Aun así, Borglum también sabía que se hallaba ante una oportunidad única para engrandecerse, para medirse con el futuro; sin saber cómo, el destino lo había puesto cara a cara frente a la obra de su vida. Y desde el primer momento supo lo que quería. Podía pasar el resto de sus días trabajando el color y la forma, pero lo grandioso poseía su propia cualidad estética, y ninguna criatura dejaría de sentirse sobrecogida ante la visión de lo inconmensurable. Que fuera el busto de un general confederado lo que debía tallar en la piedra era lo de menos. El rostro de Lee no se le antojaba ni mejor ni peor que el del dios Apolo. No era más que un pretexto para firmar la Octava Maravilla del Mundo: no el rostro de un hombre, sino el de todos los hombres. Lo importante era el tamaño, dictarle a la piedra la forma que tenían sus sueños. Si las Hijas de la Confederación no entendían esto, el calado de aquella aventura, es que tampoco entendían que él no era el hombre que buscaban para llevar adelante su proyecto.

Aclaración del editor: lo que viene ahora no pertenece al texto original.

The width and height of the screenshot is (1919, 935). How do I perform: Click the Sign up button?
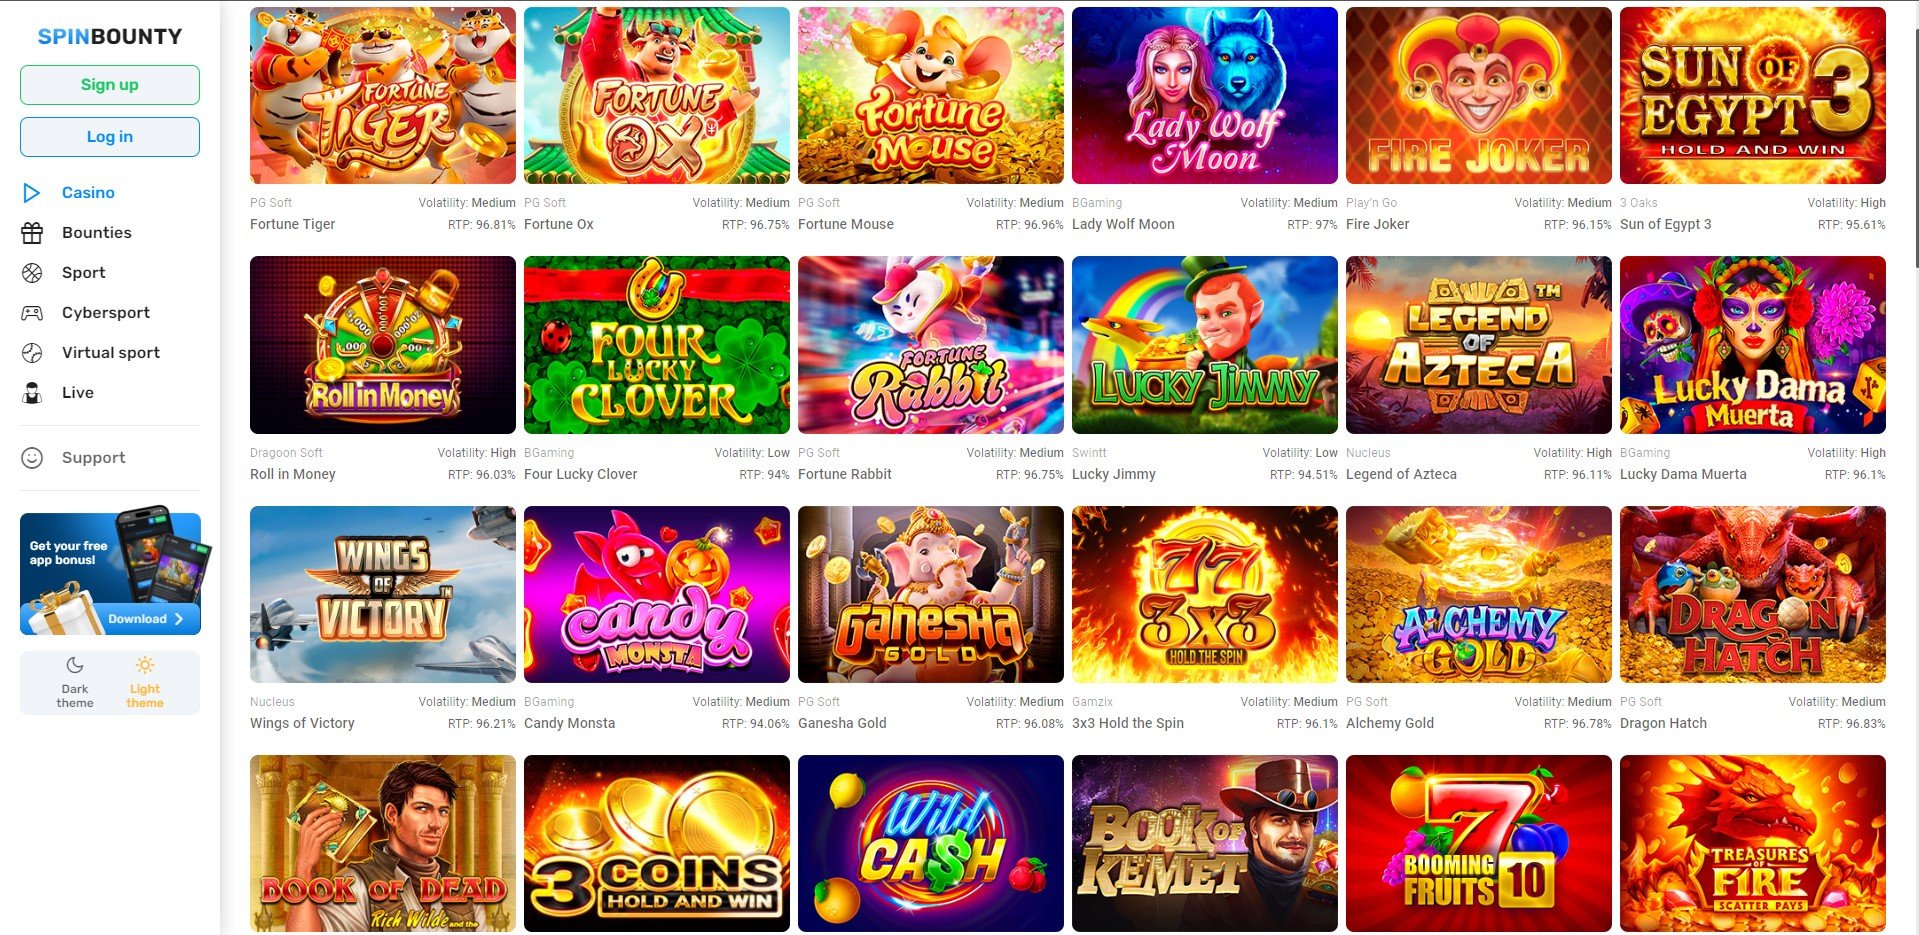(110, 85)
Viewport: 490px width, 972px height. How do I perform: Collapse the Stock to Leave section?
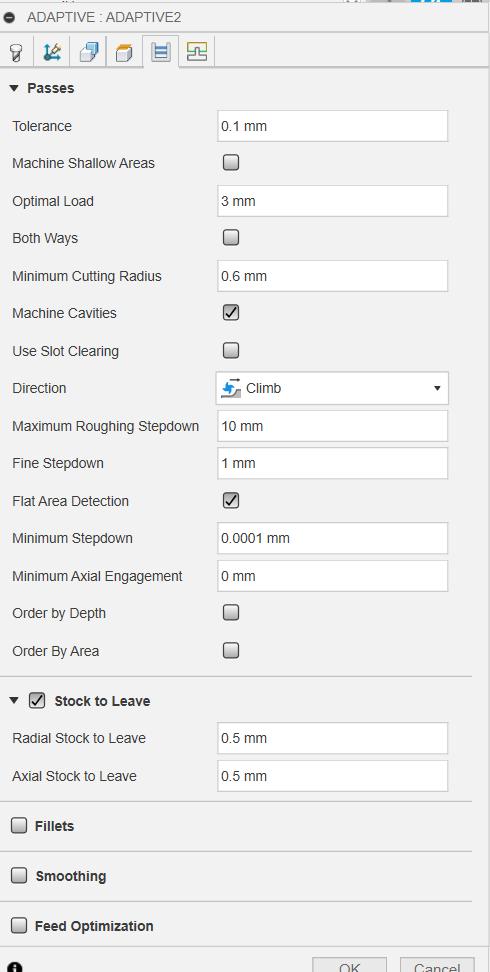(14, 701)
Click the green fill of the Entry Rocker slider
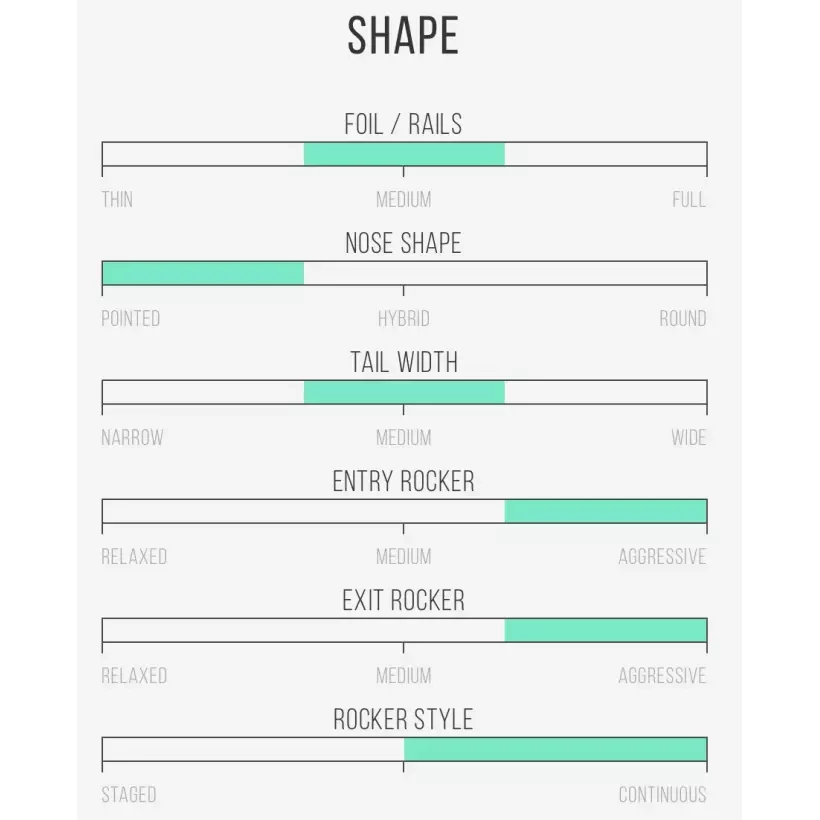Viewport: 820px width, 820px height. 605,511
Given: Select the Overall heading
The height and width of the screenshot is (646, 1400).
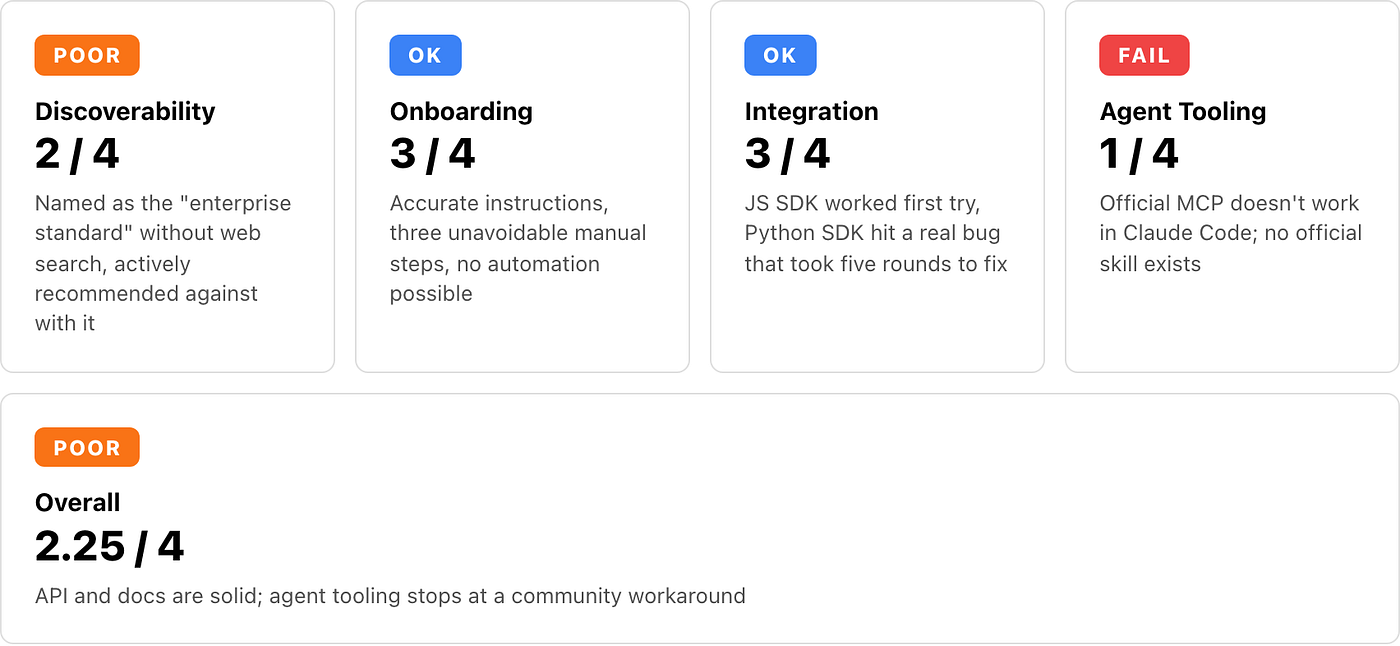Looking at the screenshot, I should coord(77,502).
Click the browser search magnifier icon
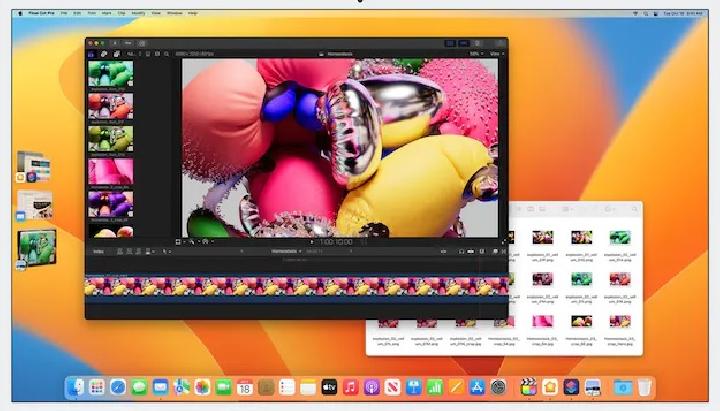This screenshot has height=411, width=720. (x=168, y=55)
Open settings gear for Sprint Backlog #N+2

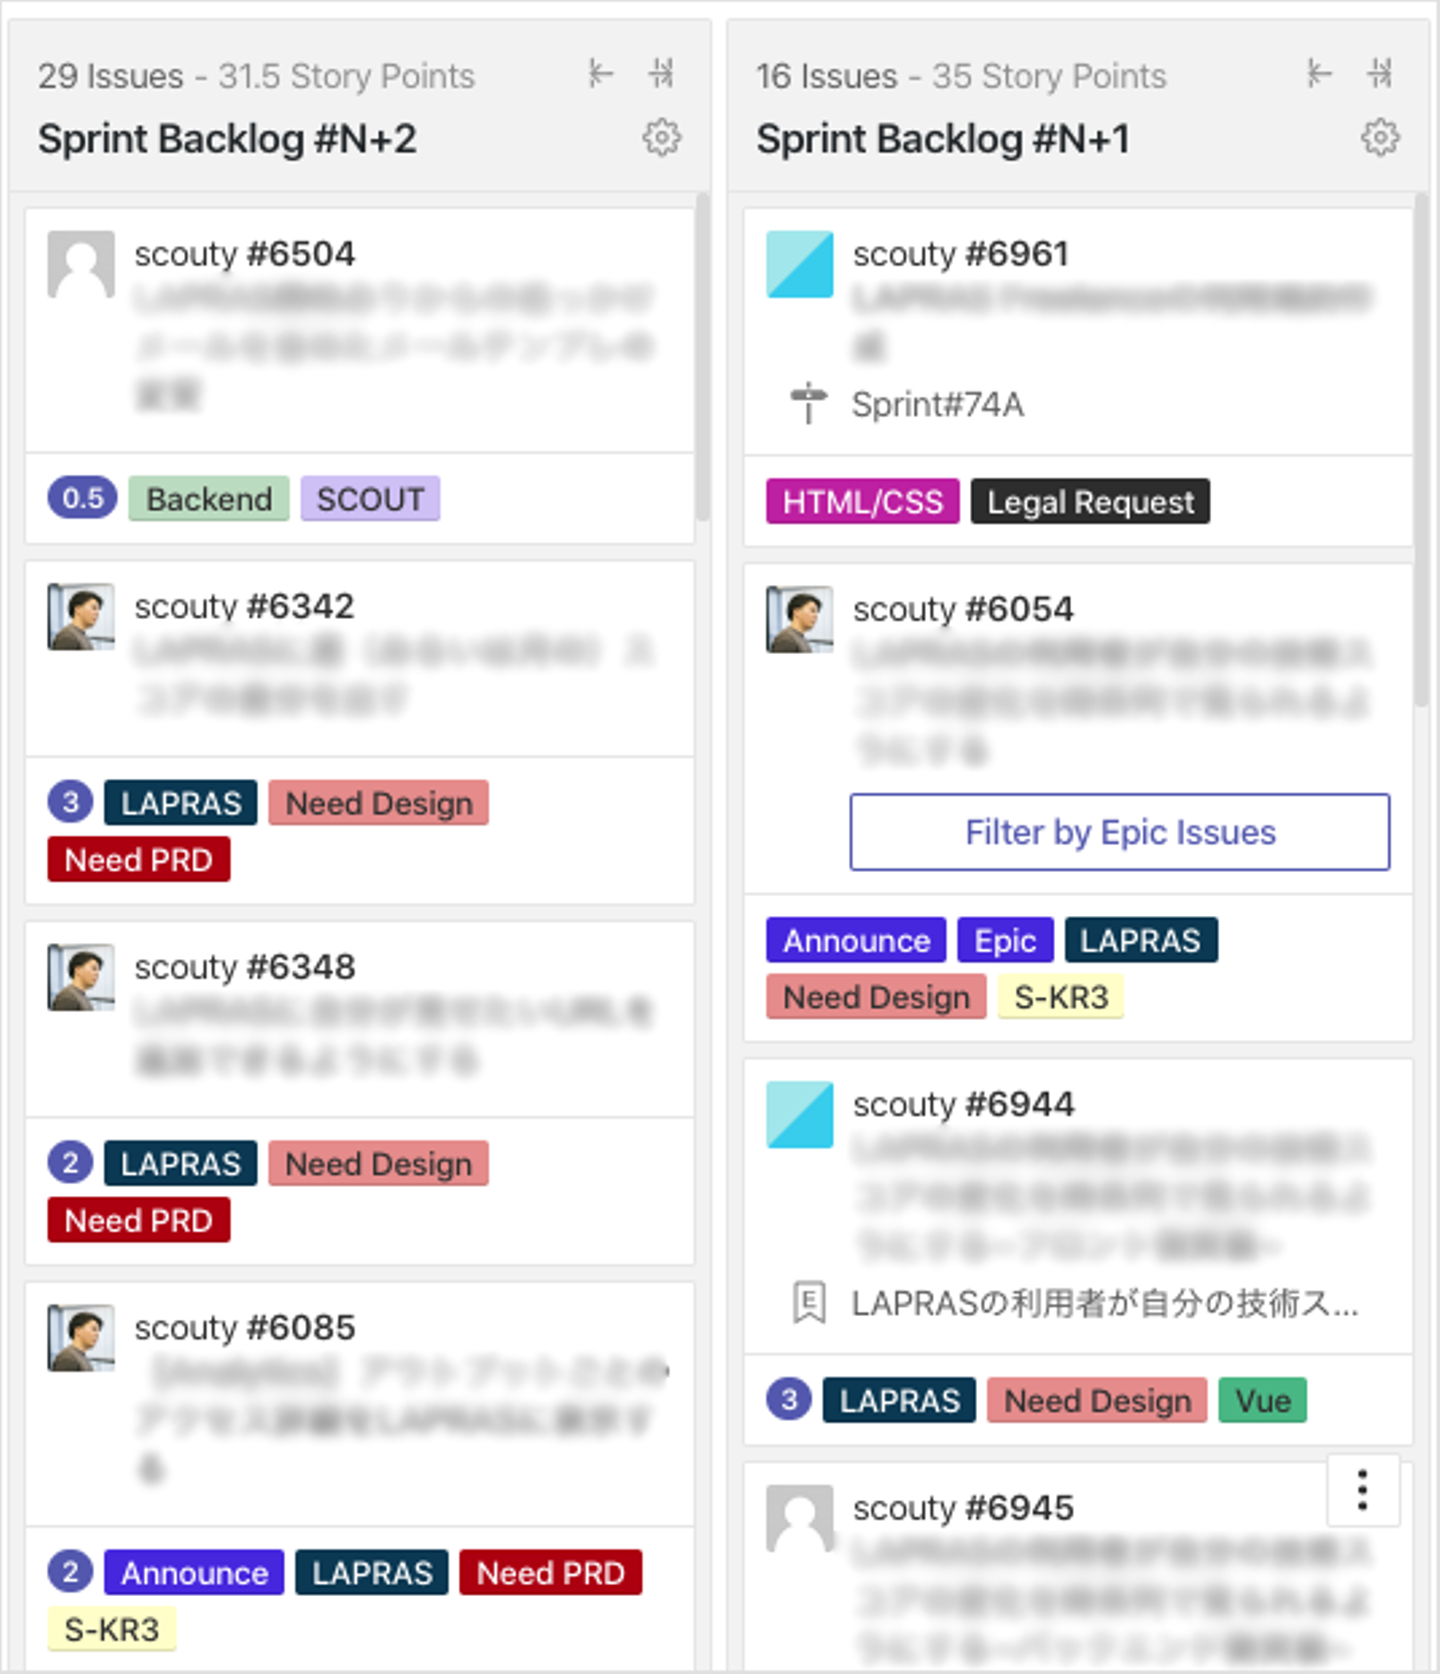661,138
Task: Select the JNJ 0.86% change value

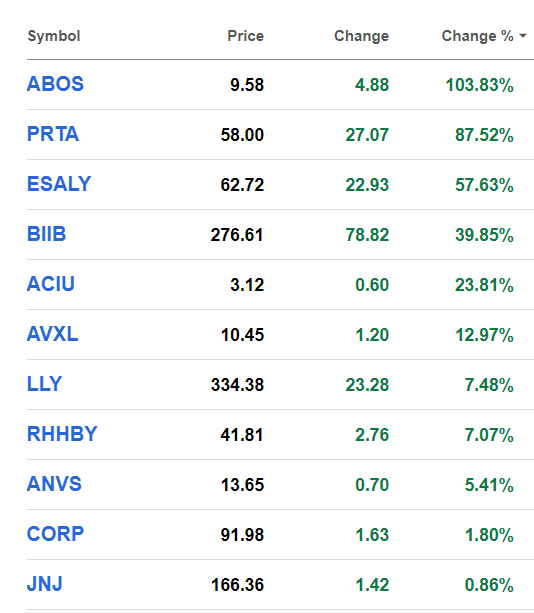Action: click(x=489, y=585)
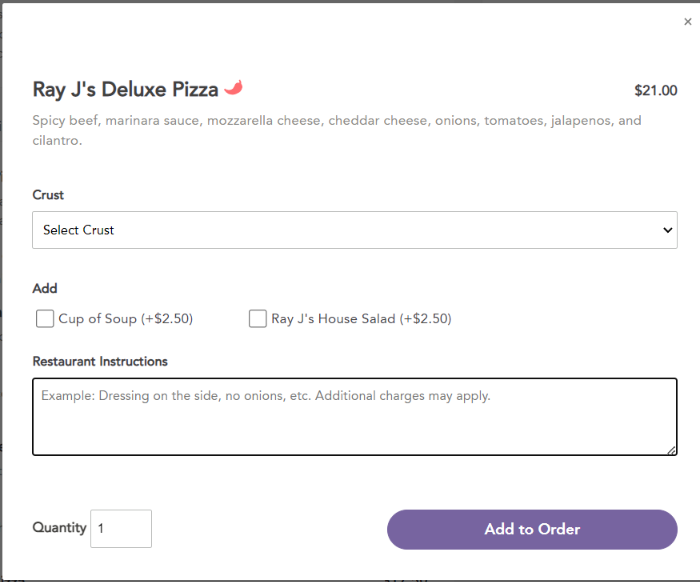Screen dimensions: 700x582
Task: Click the Add to Order button
Action: pos(532,529)
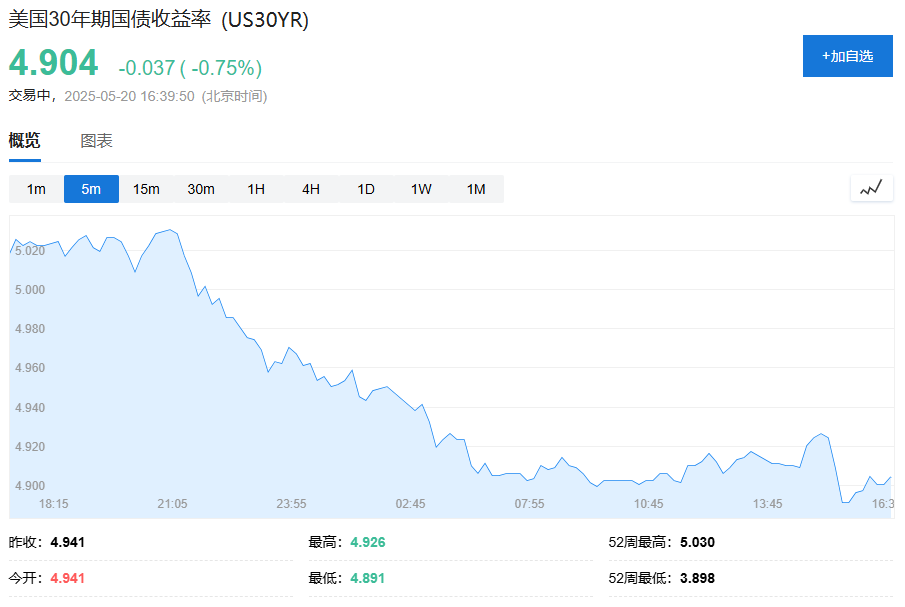The height and width of the screenshot is (607, 905).
Task: Click the +加自选 watchlist button
Action: [x=847, y=56]
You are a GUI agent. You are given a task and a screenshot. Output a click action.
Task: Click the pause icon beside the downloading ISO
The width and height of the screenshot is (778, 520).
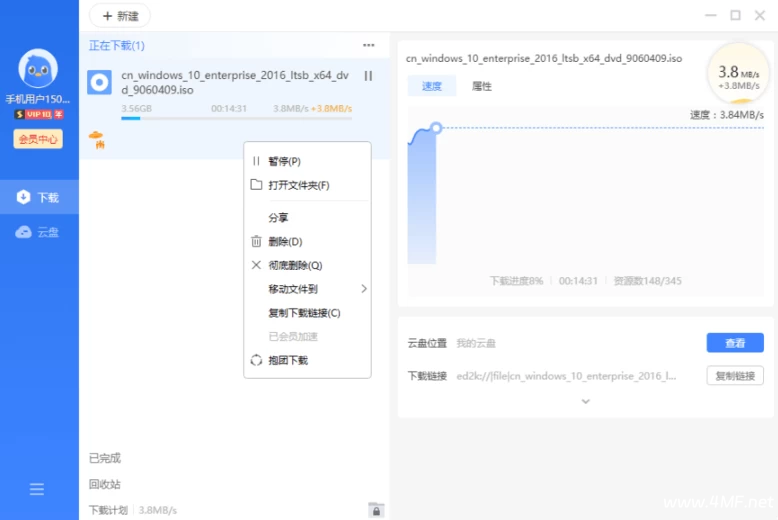pyautogui.click(x=368, y=76)
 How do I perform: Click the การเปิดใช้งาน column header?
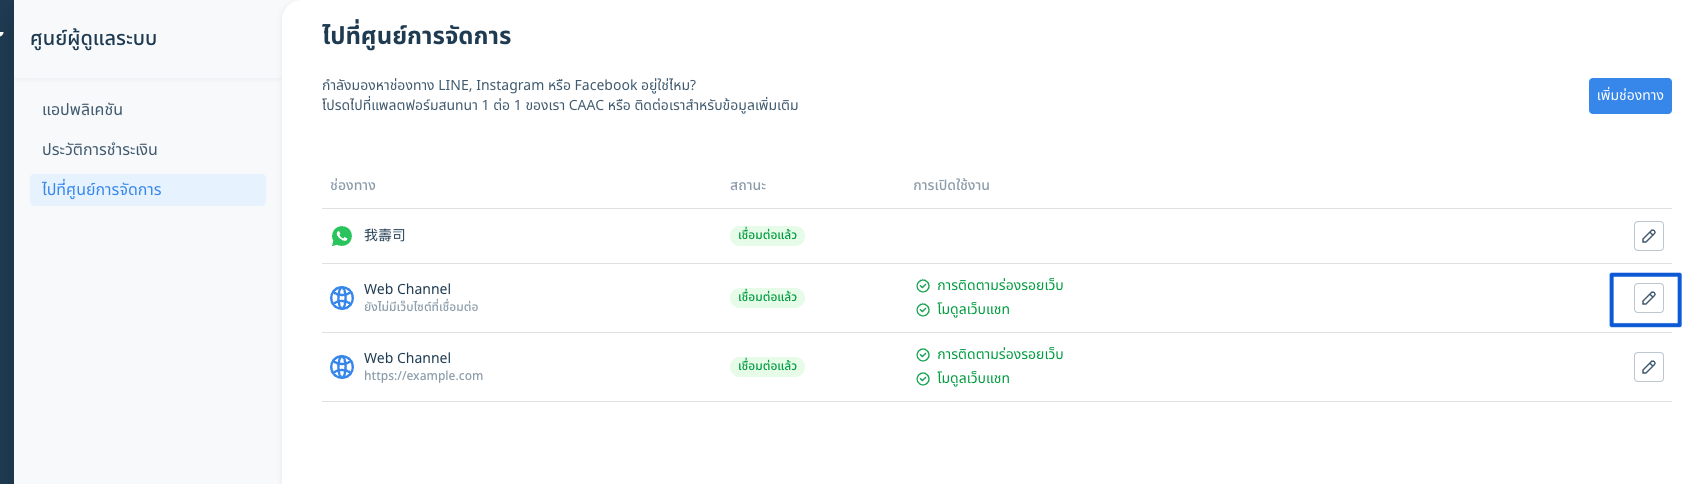click(951, 186)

Para sorpresa de Borglum, lo entendieron. Aquello era mucho más de lo que se habían atrevido a soñar. Borglum les había remitido una remesa de diez o doce dibujos en los que pormenorizaba al milímetro los detalles del monumento, diferentes vistas de una esfinge colosal que asomaba su rostro petrificado entre los insignificantes arbustos de un bosque de abetos, y los confederados no habían tardado en sobrecogerse y emocionarse ante aquel tenebroso gigante cuya mirada era la de un dios implacable. El único problema era el dinero: la Confederación no podía sufragar una empresa de aquella envergadura. Habían imaginado una obra modesta, así que la suma con que pensaban costear el proyecto era igual de modesta. Pero a Borglum, que en un alarde de fuerzas había añadido la figura de Stonewall Jackson al proyecto, aquella dificultad se le antojaba un obstáculo nimio, intrascendente. Se procuró el dinero que precisaba para iniciar la obra hipotecando su granja de Connecticut, y se trasladó a Georgia con su mujer y sus hijos mientras se apuraba en diseñar los modelos a escala de aquel rostro afilado, de líneas tortuosas, que debía hacer suyo antes de trasladar sus facciones a la montaña. De un día para otro, los diarios se hicieron eco de la fabulosa empresa de Gutzon Borglum. Su magnitud deparó genuino asombro, encendidas protestas y algún que otro chiste fácil donde un Borglum ataviado con el bacín, la adarga y la armadura de Don Quijote se arrojaba a galope tendido contra dos montañas en las que se distinguían los rasgos de Stonewall Jackson y el general Lee, sin atender al aviso que una caricatura del gobernador de Georgia le gritaba desde el lomo de un asno: «¡Mire que no son gigantes, vuestra merced, sino montañas!». Pero aquellas burlas inofensivas no iban a arredrarlo. Fiel a la máxima de «ladran, luego cabalgamos», Borglum no dudó en emplear su reciente publicidad para seguir solicitando dinero.